FRAGMENTO CITADO -
------------------------------------------------------------------------

FUENTE: Basado en el Discurso Maestro de Jesucristo (E.G. de White)
ESTRECHO ES EL CAMINO QUE LLEVA A LA VIDA
"En los tiempos de Cristo los habitantes de Palestina vivían en ciudades amuralladas, mayormente situadas en colinas o montañas. Se llegaba a las puertas, que se cerraban a la puesta del sol, por caminos empinados y pedregosos, y el viajero que regresaba a casa al fin del día, con frecuencia necesitaba apresurarse ansiosamente en la subida de la cuesta para llegar a la puerta antes de la caída de la noche. El que se retrasaba quedaba afuera.
El estrecho camino ascendente que conducía al hogar y al descanso, dio a Jesús una conmovedora imagen del camino cristiano. La senda que os he trazado, dijo, es estrecha; la entrada a la puerta es difícil; porque la regla de oro excluye, todo orgullo y egoísmo. Hay, en verdad, un camino más ancho, pero su fin es la destrucción. Si queréis seguir la senda de la vida espiritual, debéis subir continuamente; debéis andar con los pocos, porque la muchedumbre escogerá la senda que desciende.

------------------------------------------------------------------------

SOLICITUD ESCRITA -
Por favor, repite sin cambios el fragmento sobre el camino estrecho, empezando en "FUENTE: Basado en" y terminando en "retrasaba quedaba afuera.".

MATERIAL -
------------------------------------------------------------------------

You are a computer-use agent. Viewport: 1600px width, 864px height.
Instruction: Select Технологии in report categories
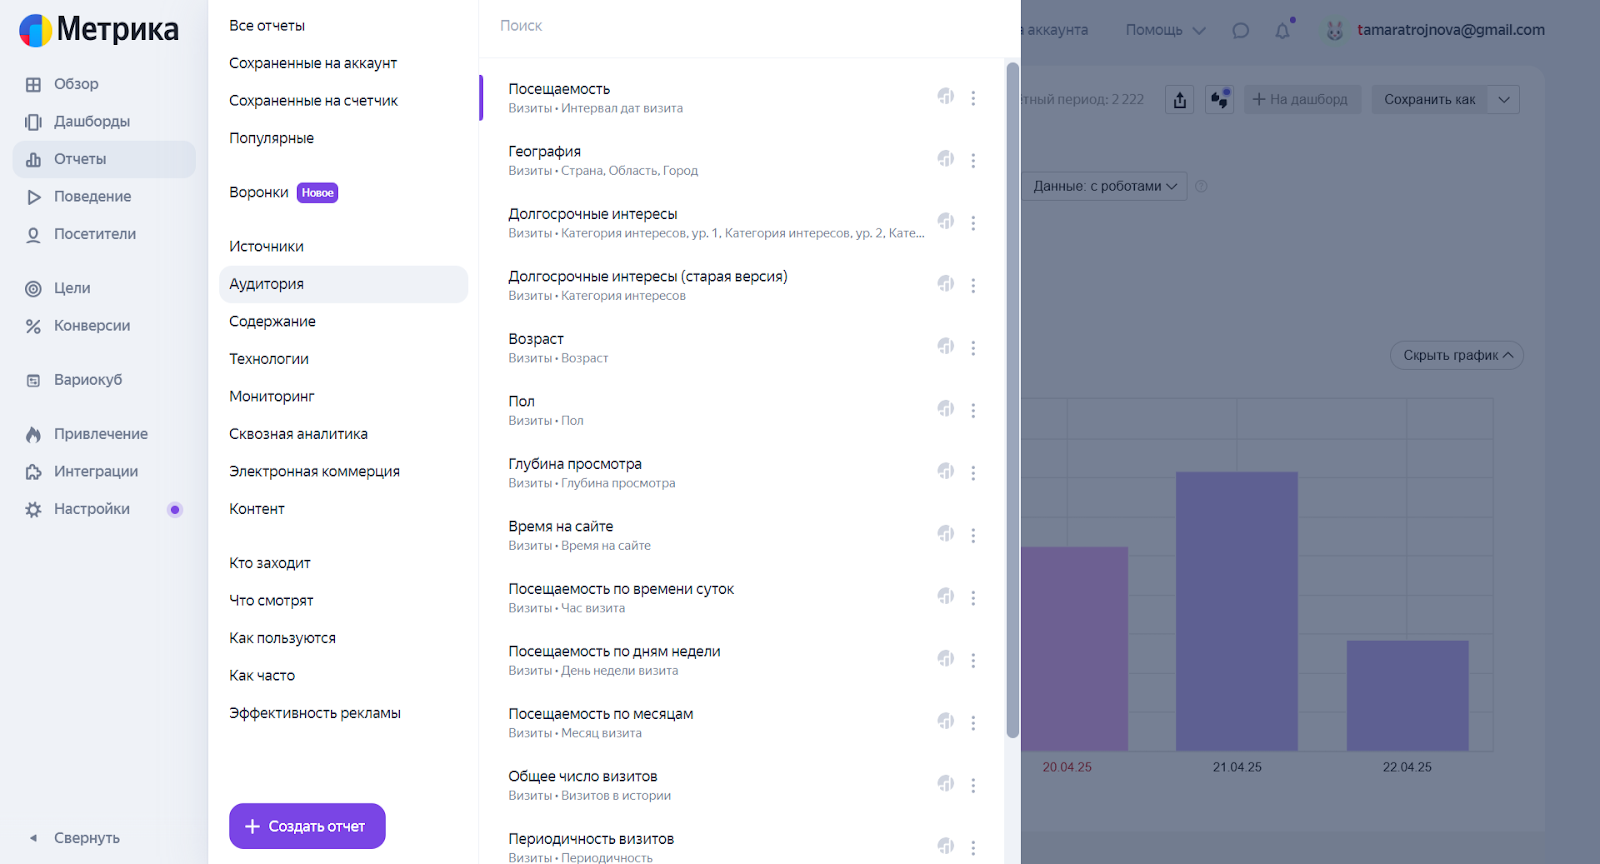point(269,359)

------------------------------------------------------------------------

RESULTADO COMPLETO -
FUENTE: Basado en el Discurso Maestro de Jesucristo (E.G. de White)
ESTRECHO ES EL CAMINO QUE LLEVA A LA VIDA
"En los tiempos de Cristo los habitantes de Palestina vivían en ciudades amuralladas, mayormente situadas en colinas o montañas. Se llegaba a las puertas, que se cerraban a la puesta del sol, por caminos empinados y pedregosos, y el viajero que regresaba a casa al fin del día, con frecuencia necesitaba apresurarse ansiosamente en la subida de la cuesta para llegar a la puerta antes de la caída de la noche. El que se retrasaba quedaba afuera.